Secara umum wanita dan pria tidak berbeda secara signifikan dalam berespon
terhadap nyeri. Hanya berbeda budaya yang menganggap bahwa seorang anak laki-
laki harus lebih berani dan tidak boleh menangis dibandingkan anak perempuan
dalam situasi sama ketika merasakan nyeri. Namun berdasar penelitian terahir dalam
memperhatikan hoemon seks pada mamalia berpengaruh terhadap tingkat toleransi
terhadap nyeri. Hormon seks testosteron menaikan ambang nyeri pada percobaan
binatang sedangkan estrogen meningkatkan pengenalan sensitivitasan terhadap nyeri.
Bagaimanapun manusia itu lebih kompleks dan dipengaruhi oleh personal, sosial,
budaya dan lain-lain.

c. Kebudayaan

Seringkali perawat berasumsi bahwa respon pada setiap klien dalam maslah
nyeri adalah sama, sehingga mereka mencoba mengira bagaimana klien berespon
terhadap nyeri. Sebagai contoh, apabila seorang perawat yakin bahwa menangis dan
merintih mengidentifikasikan suatu ketidakmampuan dalam mengontrol nyeri,
akibtanya pemberian terapi bisa jadi tidak cocok klien berkebangsaan Maroko-
Amerika, karena mereka tidak selalu mempersiapkan pengalaman nyeri sebagai suatu
yang berat atau mengharapkan perawat melakukan intervensi.

d.
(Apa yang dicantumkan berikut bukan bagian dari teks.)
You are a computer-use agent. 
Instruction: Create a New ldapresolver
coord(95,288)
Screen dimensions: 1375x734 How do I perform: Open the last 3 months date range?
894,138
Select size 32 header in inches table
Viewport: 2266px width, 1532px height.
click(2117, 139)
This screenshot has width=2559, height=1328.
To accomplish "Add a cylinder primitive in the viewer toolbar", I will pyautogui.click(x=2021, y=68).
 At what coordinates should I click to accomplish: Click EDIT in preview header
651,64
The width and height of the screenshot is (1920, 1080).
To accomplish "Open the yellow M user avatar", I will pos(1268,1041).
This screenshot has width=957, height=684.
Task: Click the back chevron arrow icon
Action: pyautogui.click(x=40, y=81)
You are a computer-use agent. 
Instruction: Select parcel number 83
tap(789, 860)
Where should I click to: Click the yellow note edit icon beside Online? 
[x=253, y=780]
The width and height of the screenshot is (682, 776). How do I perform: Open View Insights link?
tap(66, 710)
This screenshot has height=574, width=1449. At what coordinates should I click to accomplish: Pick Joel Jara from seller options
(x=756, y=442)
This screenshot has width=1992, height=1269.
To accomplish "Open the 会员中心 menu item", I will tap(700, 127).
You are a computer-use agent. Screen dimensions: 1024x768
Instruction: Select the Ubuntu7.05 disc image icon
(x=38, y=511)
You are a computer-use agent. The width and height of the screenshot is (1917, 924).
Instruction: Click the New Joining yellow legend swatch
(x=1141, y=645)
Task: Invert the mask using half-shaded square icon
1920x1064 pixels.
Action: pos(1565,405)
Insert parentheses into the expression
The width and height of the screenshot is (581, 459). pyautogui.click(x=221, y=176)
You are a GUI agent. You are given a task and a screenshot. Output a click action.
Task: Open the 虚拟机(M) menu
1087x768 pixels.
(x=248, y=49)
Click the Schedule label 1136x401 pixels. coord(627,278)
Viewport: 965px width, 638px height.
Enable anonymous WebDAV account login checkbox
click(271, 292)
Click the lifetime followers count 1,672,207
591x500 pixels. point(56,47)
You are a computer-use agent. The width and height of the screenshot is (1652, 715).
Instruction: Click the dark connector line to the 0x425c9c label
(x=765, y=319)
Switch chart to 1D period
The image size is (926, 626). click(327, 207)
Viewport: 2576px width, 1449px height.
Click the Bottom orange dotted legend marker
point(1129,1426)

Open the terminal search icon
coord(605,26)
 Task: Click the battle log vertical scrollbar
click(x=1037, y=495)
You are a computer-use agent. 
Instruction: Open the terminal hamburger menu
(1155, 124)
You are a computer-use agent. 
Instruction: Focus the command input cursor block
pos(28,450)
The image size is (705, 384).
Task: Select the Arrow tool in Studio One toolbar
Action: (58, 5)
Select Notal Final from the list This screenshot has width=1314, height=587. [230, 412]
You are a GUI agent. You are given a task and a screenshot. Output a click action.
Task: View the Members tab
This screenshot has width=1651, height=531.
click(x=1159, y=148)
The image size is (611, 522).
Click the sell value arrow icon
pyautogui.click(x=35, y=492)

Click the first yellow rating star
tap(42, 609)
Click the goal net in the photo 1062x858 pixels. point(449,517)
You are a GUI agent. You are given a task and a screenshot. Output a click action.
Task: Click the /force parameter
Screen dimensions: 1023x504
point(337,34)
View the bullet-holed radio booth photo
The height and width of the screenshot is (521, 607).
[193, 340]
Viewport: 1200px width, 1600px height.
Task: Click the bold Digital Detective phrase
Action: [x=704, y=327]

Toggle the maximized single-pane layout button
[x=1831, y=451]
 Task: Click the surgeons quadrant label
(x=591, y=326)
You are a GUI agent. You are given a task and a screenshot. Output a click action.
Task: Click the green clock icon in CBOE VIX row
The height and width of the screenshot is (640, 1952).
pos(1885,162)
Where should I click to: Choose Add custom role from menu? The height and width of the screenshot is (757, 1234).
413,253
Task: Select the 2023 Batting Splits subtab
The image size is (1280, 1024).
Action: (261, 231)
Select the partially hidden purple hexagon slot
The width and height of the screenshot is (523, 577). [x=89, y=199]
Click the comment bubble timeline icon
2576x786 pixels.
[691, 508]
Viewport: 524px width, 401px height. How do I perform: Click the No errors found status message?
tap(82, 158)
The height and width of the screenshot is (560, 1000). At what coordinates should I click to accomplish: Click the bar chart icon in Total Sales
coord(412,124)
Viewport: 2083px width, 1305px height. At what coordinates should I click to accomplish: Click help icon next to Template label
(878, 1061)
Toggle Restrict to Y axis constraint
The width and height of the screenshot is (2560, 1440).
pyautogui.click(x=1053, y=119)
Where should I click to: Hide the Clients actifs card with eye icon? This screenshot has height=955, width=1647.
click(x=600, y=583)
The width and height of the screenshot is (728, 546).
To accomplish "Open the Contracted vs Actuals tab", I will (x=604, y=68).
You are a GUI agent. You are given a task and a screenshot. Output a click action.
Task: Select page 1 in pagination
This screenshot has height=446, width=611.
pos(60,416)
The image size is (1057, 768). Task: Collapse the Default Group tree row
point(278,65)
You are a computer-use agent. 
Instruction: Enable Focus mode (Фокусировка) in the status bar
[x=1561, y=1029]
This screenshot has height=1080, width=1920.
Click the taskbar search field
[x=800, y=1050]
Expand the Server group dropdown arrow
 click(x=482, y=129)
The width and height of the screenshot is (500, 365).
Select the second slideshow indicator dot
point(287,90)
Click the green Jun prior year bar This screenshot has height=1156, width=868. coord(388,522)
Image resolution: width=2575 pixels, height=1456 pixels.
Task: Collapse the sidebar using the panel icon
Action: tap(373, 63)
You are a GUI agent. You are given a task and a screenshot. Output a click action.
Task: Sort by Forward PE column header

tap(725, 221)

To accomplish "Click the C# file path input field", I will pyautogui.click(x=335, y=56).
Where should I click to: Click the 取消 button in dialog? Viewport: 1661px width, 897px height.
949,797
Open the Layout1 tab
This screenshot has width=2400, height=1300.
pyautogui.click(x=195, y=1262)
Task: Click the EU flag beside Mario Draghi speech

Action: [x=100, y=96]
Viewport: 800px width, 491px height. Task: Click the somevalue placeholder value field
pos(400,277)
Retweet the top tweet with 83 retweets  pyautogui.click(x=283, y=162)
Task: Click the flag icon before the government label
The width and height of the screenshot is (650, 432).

Makna Nyeri

Nyeri pada seseorang mempengaruhi pengalaman nyeri dan cara seorang


beradaptasi terhadap nyeri. Seorang wanita yang merasakan nyeri saat bersalin akan
mempersepsikan nyeri secara berbeda dengan lainnya yang nyeri karena dipukul
suaminya.

e. Lokasi dan Tingkat Keparahan Nyeri

Nyeri yang dirasakan bervariasi dalam intensitas dan tingkat keparahan pada
masing-masing individu. Nyeri sering dirasakan mungkin terasa ringan, sedang atau
bisa jadi merupakan nyeri yang berat. Dalam kaitannya dengan kualitas nyeri,
masing- masing individu juga bervariasi, ada yang melaporkan nyeri seperti tertusuk,
nyeri tumpul, berdenyut dan lain-lain. Misalnya individu yang tertusuk jarum akan
melaporkan nyeri yang berbeda dengan individu yang tersiram air panas.
f. Perhatian

Tingkat nyeri pada seseorang terhadap nyeri akan mempengarui persepsi


nyeri. Perhatian yang meningkat terhadap nyeri akan meningkatkan respon nyeri
sedangkan upaya pengalihan (distraksi) dihubungkan dengan penurunan respon nyeri.
Konsep inilah yang mendasari berbagai terapi untuk menghilangkan nyeri seperti
relaksasi, teknik imajinasi terbimbing (guided imagery) dan masase.

g. Ansietas (kecemasan)

Hubungan antara nyeri dan ansietas bersifat kompleks, ansietas yang dirasakan
seseorang seringkali meningkatkan persepsi nyeri, akan tetapi nyeri juga dapat
menimbulkan perasaan cemas. Sebagai contoh seorang yang menderita kanker kronis
dan merasa takut akan kondisi penyakitnya akan meningkatkan persepsi nyerinya.

h. Keletihan (kelelahan)

Keletihan / kelelahan yang dirasakan seseorang akan meningkatkan sensasi


nyeri dan menurunkan kemampuan koping individu.

i. Pengalaman

Sebelumnya Indi vidu bealajar dari penagalaman nyeri sebelumnya, akan


tetapi pengalaman yang dirasakan individu tersebut tidak berarti bahwa individu
tersebut akan mudah dalam menghadapi nyeri pada masa mendatang. Seseorang yang
terbiasa merasakan nyeri akan lebih mudah mengantisipasi nyeri daripada individu
yang mempunyai pengalaman sedikit akan nyeri.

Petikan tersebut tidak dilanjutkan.